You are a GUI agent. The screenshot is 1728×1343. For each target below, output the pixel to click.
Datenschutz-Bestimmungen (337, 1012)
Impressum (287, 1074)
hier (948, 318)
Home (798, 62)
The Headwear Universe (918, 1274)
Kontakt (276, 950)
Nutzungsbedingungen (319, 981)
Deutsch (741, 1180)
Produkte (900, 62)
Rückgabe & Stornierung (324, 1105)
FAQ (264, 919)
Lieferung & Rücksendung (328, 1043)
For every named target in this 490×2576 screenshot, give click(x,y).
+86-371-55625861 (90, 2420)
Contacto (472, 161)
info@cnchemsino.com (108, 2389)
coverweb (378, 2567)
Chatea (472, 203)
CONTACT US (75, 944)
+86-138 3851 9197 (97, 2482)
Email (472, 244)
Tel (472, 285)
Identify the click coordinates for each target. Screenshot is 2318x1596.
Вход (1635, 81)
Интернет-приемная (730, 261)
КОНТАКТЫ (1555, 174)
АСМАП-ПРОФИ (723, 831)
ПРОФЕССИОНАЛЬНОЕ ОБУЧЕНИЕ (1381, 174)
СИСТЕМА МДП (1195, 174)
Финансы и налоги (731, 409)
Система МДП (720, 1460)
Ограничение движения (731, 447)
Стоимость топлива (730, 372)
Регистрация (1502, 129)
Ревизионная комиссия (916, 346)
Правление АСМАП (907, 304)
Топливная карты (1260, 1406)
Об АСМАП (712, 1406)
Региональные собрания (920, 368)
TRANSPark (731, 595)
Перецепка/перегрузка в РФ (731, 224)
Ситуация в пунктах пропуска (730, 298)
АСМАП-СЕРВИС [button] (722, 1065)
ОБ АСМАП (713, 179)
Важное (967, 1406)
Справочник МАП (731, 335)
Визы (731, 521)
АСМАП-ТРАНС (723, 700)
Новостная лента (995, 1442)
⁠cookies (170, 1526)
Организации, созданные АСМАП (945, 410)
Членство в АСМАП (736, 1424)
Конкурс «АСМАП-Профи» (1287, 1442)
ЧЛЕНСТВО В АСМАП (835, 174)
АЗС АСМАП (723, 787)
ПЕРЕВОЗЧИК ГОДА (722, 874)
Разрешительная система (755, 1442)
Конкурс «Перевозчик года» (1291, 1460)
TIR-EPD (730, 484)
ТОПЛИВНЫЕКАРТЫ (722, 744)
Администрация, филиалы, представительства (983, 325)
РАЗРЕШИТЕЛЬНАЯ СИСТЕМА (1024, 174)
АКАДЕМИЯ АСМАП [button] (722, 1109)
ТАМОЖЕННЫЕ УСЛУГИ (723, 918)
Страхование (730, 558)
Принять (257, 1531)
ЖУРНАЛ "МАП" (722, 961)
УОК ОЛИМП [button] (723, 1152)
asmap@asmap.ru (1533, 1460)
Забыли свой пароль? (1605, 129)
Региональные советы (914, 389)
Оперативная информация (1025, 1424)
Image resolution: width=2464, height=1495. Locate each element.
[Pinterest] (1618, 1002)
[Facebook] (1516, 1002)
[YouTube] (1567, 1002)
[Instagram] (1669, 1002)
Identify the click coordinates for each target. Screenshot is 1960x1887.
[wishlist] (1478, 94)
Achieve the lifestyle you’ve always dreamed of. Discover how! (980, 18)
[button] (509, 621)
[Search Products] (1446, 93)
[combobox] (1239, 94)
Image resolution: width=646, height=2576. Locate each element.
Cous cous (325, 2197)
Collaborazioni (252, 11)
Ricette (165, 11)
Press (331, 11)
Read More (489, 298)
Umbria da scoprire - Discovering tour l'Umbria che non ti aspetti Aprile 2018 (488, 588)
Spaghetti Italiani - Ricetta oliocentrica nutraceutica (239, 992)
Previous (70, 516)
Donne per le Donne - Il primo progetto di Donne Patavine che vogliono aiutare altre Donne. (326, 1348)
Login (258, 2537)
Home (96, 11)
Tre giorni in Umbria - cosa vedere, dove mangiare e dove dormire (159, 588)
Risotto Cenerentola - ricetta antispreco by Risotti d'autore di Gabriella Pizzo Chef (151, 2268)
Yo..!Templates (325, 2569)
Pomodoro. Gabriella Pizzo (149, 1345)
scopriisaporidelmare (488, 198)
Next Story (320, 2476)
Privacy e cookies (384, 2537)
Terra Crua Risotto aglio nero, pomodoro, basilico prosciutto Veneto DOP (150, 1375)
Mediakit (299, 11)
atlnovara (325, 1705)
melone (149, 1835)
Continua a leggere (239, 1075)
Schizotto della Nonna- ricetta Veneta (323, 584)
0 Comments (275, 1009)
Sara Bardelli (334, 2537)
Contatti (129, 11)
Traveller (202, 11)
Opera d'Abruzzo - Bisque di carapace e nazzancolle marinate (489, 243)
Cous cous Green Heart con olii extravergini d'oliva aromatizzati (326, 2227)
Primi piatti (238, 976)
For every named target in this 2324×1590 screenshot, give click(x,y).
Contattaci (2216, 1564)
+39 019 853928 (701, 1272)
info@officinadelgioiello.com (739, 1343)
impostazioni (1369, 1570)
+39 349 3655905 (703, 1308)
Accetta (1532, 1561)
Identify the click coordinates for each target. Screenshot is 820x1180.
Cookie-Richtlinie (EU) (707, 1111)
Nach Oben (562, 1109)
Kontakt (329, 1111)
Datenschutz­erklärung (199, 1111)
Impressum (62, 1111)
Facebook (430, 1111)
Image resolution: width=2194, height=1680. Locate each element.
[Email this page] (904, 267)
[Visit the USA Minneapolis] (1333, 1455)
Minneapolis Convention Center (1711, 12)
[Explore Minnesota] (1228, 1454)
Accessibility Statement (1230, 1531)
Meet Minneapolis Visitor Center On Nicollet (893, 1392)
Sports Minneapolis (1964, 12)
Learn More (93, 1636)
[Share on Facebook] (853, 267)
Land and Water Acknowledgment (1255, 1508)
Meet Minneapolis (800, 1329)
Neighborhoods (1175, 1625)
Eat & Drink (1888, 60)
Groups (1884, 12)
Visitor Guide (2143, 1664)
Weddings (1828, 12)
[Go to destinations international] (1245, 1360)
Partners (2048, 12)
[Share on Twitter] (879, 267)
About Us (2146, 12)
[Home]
* * * * * * * * *
(Task statement) Using the entries shown above, reproduce verbatim the lines from the line bearing "[button] (509, 621)" to the line bearing "Read More (489, 298)", inclusive.

(Exercise result)
[button] (509, 621)
[Search Products] (1446, 93)
[combobox] (1239, 94)
Image resolution: width=646, height=2576. Locate each element.
Cous cous (325, 2197)
Collaborazioni (252, 11)
Ricette (165, 11)
Press (331, 11)
Read More (489, 298)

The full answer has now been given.